Start of Data shown

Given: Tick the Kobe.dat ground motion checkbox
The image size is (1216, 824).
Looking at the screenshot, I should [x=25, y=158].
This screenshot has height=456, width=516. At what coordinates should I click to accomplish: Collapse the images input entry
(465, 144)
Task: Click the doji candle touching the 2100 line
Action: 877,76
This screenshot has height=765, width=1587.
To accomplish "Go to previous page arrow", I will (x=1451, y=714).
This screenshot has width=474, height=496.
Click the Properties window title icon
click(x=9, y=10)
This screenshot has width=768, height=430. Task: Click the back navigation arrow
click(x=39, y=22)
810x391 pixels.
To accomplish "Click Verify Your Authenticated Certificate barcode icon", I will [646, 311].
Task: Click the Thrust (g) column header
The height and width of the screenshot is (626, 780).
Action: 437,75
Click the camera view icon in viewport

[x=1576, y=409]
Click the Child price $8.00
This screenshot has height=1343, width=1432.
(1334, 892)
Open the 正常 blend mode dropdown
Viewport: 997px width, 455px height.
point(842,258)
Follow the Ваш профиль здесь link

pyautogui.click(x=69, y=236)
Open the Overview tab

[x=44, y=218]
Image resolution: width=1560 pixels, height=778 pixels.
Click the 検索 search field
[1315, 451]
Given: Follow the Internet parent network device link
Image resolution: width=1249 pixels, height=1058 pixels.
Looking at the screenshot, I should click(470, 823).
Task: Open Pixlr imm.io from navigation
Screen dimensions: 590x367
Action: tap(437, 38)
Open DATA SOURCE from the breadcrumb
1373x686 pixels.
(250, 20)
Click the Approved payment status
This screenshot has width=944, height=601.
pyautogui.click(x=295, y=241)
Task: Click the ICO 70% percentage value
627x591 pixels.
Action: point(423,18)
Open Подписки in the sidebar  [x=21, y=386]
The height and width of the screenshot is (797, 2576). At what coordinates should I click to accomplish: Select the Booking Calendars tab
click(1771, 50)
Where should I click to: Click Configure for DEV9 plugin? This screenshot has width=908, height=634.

End of Data shown

To do: Nothing but the lines from the one with "Click the 検索 search field" through the final line of the records above should appear, each copied exactly.

Answer to the exercise:
Click the 検索 search field
[1315, 451]
Given: Follow the Internet parent network device link
Image resolution: width=1249 pixels, height=1058 pixels.
Looking at the screenshot, I should click(470, 823).
Task: Open Pixlr imm.io from navigation
Screen dimensions: 590x367
Action: tap(437, 38)
Open DATA SOURCE from the breadcrumb
1373x686 pixels.
(250, 20)
Click the Approved payment status
This screenshot has width=944, height=601.
pyautogui.click(x=295, y=241)
Task: Click the ICO 70% percentage value
627x591 pixels.
Action: point(423,18)
Open Подписки in the sidebar  [x=21, y=386]
The height and width of the screenshot is (797, 2576). At what coordinates should I click to accomplish: Select the Booking Calendars tab
click(1771, 50)
Where should I click to: Click Configure for DEV9 plugin? This screenshot has width=908, height=634.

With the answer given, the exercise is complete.